**INFORMATION:**

- - - - -

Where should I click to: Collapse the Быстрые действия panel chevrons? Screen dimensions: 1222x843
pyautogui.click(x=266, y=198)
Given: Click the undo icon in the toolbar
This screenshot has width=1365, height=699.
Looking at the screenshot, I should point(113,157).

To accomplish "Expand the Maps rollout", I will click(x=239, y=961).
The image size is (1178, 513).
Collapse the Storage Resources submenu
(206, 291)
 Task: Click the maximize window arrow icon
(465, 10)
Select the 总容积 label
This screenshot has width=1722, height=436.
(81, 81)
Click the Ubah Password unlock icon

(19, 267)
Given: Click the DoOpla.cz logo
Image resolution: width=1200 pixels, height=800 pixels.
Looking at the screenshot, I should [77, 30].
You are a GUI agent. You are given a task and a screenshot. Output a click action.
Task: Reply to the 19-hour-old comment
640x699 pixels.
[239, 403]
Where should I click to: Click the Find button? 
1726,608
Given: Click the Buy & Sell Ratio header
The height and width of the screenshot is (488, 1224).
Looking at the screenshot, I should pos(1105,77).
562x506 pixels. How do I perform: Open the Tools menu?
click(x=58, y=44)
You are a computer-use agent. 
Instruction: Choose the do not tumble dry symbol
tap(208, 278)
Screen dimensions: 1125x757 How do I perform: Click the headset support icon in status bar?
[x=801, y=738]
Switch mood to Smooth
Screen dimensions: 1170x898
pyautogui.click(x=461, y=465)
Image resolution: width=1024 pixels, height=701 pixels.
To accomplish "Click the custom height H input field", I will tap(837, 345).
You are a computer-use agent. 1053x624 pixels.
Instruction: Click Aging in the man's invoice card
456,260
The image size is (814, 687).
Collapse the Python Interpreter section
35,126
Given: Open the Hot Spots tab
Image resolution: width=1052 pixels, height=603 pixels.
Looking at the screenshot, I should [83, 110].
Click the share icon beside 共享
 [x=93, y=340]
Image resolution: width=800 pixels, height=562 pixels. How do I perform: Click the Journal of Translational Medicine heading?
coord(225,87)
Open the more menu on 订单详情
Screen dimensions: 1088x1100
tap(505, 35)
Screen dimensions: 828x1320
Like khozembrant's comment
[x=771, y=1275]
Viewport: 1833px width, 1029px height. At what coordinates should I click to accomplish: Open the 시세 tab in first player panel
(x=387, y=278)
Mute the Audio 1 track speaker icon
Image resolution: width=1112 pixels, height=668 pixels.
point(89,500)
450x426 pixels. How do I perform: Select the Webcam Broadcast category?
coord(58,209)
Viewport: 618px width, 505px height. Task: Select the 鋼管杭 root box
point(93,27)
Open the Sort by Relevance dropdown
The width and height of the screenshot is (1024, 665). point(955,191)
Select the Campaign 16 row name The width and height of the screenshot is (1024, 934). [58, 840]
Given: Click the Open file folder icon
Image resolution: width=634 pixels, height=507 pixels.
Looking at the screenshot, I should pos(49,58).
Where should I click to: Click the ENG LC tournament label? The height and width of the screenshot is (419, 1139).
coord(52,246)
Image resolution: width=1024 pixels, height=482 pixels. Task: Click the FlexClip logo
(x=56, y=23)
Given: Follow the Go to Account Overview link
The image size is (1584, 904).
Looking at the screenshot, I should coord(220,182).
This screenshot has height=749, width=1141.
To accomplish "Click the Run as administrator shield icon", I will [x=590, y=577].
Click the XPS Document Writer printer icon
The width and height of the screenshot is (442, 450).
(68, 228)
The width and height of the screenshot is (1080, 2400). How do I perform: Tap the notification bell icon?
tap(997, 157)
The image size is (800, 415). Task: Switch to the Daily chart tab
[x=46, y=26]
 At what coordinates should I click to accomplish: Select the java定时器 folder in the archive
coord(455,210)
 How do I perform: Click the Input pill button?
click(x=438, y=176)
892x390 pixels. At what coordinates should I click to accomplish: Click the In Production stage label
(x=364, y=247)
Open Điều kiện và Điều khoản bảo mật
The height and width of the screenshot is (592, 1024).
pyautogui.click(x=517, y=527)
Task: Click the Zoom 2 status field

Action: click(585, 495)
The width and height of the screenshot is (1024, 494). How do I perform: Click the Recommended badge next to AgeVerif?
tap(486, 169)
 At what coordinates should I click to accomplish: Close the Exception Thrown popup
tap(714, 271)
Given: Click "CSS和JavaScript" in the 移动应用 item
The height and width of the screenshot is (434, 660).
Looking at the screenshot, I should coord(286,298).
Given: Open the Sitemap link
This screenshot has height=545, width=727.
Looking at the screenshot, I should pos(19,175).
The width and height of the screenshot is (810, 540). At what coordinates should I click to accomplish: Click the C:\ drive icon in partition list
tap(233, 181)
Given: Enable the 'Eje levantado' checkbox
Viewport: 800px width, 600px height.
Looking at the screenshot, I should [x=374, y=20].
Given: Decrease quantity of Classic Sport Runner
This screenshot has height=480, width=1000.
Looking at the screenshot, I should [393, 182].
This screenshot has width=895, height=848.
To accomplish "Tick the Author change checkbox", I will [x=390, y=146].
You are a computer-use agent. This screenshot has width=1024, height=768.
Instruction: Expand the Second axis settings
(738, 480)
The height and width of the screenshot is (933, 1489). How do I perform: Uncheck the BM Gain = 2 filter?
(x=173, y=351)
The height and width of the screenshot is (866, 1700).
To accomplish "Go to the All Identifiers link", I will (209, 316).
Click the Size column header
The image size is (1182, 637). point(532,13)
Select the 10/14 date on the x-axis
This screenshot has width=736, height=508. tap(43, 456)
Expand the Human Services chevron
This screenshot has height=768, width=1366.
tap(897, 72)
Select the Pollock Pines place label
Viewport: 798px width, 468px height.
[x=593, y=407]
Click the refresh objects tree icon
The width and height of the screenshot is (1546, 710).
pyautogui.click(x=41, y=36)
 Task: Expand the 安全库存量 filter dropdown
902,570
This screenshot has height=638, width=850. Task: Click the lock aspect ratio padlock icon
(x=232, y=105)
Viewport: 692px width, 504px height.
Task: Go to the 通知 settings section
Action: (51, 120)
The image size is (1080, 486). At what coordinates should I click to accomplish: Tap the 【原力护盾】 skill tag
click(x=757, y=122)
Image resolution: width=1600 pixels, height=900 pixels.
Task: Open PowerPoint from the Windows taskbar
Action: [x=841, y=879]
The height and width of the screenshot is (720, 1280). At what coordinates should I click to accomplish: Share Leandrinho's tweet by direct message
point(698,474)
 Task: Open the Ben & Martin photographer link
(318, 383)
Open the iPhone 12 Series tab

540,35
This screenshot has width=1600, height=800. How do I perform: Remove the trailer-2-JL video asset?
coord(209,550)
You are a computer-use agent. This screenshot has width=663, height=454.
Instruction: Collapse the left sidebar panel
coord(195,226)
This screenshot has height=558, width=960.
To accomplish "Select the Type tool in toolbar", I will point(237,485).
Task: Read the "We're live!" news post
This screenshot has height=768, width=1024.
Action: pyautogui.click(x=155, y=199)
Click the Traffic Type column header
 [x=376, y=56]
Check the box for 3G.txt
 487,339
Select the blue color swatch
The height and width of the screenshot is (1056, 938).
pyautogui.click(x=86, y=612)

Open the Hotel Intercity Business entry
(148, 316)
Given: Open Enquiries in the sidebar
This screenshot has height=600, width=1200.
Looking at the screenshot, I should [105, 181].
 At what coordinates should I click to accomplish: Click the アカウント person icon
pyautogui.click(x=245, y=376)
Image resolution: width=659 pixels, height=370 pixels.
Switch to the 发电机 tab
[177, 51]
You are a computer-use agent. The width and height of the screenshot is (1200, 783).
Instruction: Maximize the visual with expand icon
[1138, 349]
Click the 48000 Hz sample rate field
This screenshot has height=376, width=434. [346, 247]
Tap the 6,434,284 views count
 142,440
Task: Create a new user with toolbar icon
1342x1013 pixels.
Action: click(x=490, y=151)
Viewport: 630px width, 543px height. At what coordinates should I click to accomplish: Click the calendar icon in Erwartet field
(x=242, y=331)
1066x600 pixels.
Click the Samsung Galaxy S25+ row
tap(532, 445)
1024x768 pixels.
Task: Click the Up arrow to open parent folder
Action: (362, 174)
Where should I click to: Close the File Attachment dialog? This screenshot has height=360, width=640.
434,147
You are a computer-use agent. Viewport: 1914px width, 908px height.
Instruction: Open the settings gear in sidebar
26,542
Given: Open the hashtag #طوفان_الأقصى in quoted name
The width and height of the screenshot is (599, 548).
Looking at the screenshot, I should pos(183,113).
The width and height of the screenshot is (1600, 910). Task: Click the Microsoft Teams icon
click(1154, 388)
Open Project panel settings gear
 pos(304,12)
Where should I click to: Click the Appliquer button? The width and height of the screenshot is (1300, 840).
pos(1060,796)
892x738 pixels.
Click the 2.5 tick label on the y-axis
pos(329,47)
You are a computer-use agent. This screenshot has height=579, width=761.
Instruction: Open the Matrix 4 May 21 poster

- - - - -

**WHAT YOU NEED TO DO:** Word for word, restate the lines of the data above that fall between the line holding "This screenshot has width=1365, height=699." and the line holding "Given: Open the Hot Spots tab", inclusive, and no other lines.

**SOLUTION TO THE PROBLEM:**
This screenshot has width=1365, height=699.
Looking at the screenshot, I should point(113,157).

To accomplish "Expand the Maps rollout", I will click(x=239, y=961).
The image size is (1178, 513).
Collapse the Storage Resources submenu
(206, 291)
 Task: Click the maximize window arrow icon
(465, 10)
Select the 总容积 label
This screenshot has width=1722, height=436.
(81, 81)
Click the Ubah Password unlock icon

(19, 267)
Given: Click the DoOpla.cz logo
Image resolution: width=1200 pixels, height=800 pixels.
Looking at the screenshot, I should [77, 30].
You are a GUI agent. You are given a task and a screenshot. Output a click action.
Task: Reply to the 19-hour-old comment
640x699 pixels.
[239, 403]
Where should I click to: Click the Find button? 
1726,608
Given: Click the Buy & Sell Ratio header
The height and width of the screenshot is (488, 1224).
Looking at the screenshot, I should pos(1105,77).
562x506 pixels. How do I perform: Open the Tools menu?
click(x=58, y=44)
You are a computer-use agent. 
Instruction: Choose the do not tumble dry symbol
tap(208, 278)
Screen dimensions: 1125x757 How do I perform: Click the headset support icon in status bar?
[x=801, y=738]
Switch mood to Smooth
Screen dimensions: 1170x898
pyautogui.click(x=461, y=465)
Image resolution: width=1024 pixels, height=701 pixels.
To accomplish "Click the custom height H input field", I will tap(837, 345).
You are a computer-use agent. 1053x624 pixels.
Instruction: Click Aging in the man's invoice card
456,260
The image size is (814, 687).
Collapse the Python Interpreter section
35,126
Given: Open the Hot Spots tab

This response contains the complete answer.